**CONSIGNE A**
Extrais telles quelles les lignes de la liste, de celle qui contient « Where should I click to: Click the blue » jusqu'à la fin de la liste, ces deux bornes comprises.

========================

The night beyond the tricorned window (ouf ! quel titre !) fut pour moi une excellente lecture. C’est un thriller énigmatique qui reprend bien des codes du polar surnaturel à la japonaise que j’aime et que j’avais apprécié de découvrir dans des oeuvres comme The Top Secret, Rain Man ou les anciens mangas des Clamp. Je suis ravie que Taifu nous publie enfin cette longue série, surtout avec deux tomes d’emblée, et j’espère qu’ils poursuivront à un bon rythme, pour faire découvrir cette grande autrice.

Tome 2

Sorti en même temps que le tome 1, ce deuxième volume approfondit encore les mystères parcourant l’oeuvre et rend celle-ci de plus en plus addictive.

Avec un rythme pourtant lent et insidieux, une narration en mode tranche de vie et des missions qui peuvent vraiment semble anecdotique, l’histoire devient peu à peu très addictive grâce aux mystères qui la parcourent. La relation étrange de Mikado et Hiyakawa se renforce à chaque exorcisme, à chaque rencontre.

Les deux possesseurs de pouvoirs paranormaux rencontrés dans le tome précédent : Keita Mukae et Erika Hiura, se mettent à participer plus activement à l’histoire. L’un aidant lors des exorcismes, l’autre posant beaucoup de questions sur les mystères qui l’entourent. Ainsi l’intrigue s’approfondit et la dynamique se resserrent.

On sent clairement que l’autrice passe à la vitesse supérieure dans ces relations troubles qu’entretiennent les différents possesseurs de pouvoirs paranormaux. Ce qui lie Hiyakawa et Mikado se complexifie avec un Hiyakawa de plus en plus possessif qui semble avoir apposé sa marque sur son compagnon sans lui avoir demandé sa permission. Il lui cache beaucoup de choses et l’autrice ne nous donne que des bribes d’indices. Il en va de même pour Erika Hiura qu’on voit apparaître un peu partout aux détours de leurs missions et qui cache elle aussi bien des choses avec ses étranges et effrayantes malédictions.

========================

**CONSIGNE B**
D'après la critique du manga, qu'est-ce qui rend l'histoire du tome 2 de plus en plus addictive malgré son rythme lent ? Explique-le en une à trois phrases.

========================

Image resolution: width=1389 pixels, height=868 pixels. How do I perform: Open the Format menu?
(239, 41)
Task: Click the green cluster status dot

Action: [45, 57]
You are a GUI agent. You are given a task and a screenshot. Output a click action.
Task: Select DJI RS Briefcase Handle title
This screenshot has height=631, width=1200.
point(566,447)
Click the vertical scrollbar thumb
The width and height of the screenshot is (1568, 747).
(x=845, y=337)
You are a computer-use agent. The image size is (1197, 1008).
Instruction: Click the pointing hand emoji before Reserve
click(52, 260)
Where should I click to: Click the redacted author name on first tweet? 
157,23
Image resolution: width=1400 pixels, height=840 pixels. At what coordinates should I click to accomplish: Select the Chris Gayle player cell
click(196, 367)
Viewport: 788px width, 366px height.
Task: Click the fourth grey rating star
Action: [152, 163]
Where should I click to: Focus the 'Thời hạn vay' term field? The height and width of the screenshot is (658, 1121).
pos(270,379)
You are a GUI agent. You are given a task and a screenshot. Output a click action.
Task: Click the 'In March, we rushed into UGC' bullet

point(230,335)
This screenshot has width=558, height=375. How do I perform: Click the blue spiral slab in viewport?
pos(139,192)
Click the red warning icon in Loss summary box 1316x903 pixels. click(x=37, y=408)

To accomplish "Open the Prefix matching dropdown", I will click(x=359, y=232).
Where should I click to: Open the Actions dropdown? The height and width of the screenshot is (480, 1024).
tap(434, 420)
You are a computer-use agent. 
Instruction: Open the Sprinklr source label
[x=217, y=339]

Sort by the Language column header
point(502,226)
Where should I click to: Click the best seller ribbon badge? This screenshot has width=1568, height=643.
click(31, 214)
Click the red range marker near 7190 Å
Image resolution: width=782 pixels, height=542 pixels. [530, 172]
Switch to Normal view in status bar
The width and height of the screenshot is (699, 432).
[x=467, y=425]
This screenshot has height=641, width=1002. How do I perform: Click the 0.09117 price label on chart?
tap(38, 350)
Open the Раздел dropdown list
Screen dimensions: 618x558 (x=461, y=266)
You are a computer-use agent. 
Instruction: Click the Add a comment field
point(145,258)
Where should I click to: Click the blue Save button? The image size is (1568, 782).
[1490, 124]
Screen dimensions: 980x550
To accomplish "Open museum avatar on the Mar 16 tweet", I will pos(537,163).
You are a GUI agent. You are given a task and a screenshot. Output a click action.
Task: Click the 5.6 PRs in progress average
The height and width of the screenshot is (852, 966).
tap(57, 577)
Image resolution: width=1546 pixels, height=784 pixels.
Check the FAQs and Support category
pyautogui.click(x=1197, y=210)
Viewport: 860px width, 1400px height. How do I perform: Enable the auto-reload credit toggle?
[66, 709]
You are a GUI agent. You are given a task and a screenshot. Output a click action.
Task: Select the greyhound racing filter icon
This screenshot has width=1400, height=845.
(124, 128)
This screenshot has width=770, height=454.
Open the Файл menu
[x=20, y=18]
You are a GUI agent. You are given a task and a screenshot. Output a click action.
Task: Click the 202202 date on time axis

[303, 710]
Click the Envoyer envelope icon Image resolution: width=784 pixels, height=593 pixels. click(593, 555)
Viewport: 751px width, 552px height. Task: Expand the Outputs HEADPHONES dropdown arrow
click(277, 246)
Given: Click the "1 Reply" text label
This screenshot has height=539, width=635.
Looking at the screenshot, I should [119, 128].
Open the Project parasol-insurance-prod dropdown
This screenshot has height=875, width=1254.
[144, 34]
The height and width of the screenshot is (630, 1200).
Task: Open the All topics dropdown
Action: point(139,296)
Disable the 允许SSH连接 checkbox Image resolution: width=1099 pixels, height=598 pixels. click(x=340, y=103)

========================

**RÉPONSE A**
Where should I click to: Click the blue Save button? The image size is (1568, 782).
[1490, 124]
Screen dimensions: 980x550
To accomplish "Open museum avatar on the Mar 16 tweet", I will pos(537,163).
You are a GUI agent. You are given a task and a screenshot. Output a click action.
Task: Click the 5.6 PRs in progress average
The height and width of the screenshot is (852, 966).
tap(57, 577)
Image resolution: width=1546 pixels, height=784 pixels.
Check the FAQs and Support category
pyautogui.click(x=1197, y=210)
Viewport: 860px width, 1400px height. How do I perform: Enable the auto-reload credit toggle?
[66, 709]
You are a GUI agent. You are given a task and a screenshot. Output a click action.
Task: Select the greyhound racing filter icon
This screenshot has width=1400, height=845.
(124, 128)
This screenshot has width=770, height=454.
Open the Файл menu
[x=20, y=18]
You are a GUI agent. You are given a task and a screenshot. Output a click action.
Task: Click the 202202 date on time axis

[303, 710]
Click the Envoyer envelope icon Image resolution: width=784 pixels, height=593 pixels. click(593, 555)
Viewport: 751px width, 552px height. Task: Expand the Outputs HEADPHONES dropdown arrow
click(277, 246)
Given: Click the "1 Reply" text label
This screenshot has height=539, width=635.
Looking at the screenshot, I should [119, 128].
Open the Project parasol-insurance-prod dropdown
This screenshot has height=875, width=1254.
[144, 34]
The height and width of the screenshot is (630, 1200).
Task: Open the All topics dropdown
Action: point(139,296)
Disable the 允许SSH连接 checkbox Image resolution: width=1099 pixels, height=598 pixels. click(x=340, y=103)

**RÉPONSE B**
Ce sont les mystères qui parcourent l'histoire qui la rendent peu à peu très addictive. Cela se produit malgré un rythme lent et insidieux, une narration en mode tranche de vie et des missions qui peuvent sembler anecdotiques.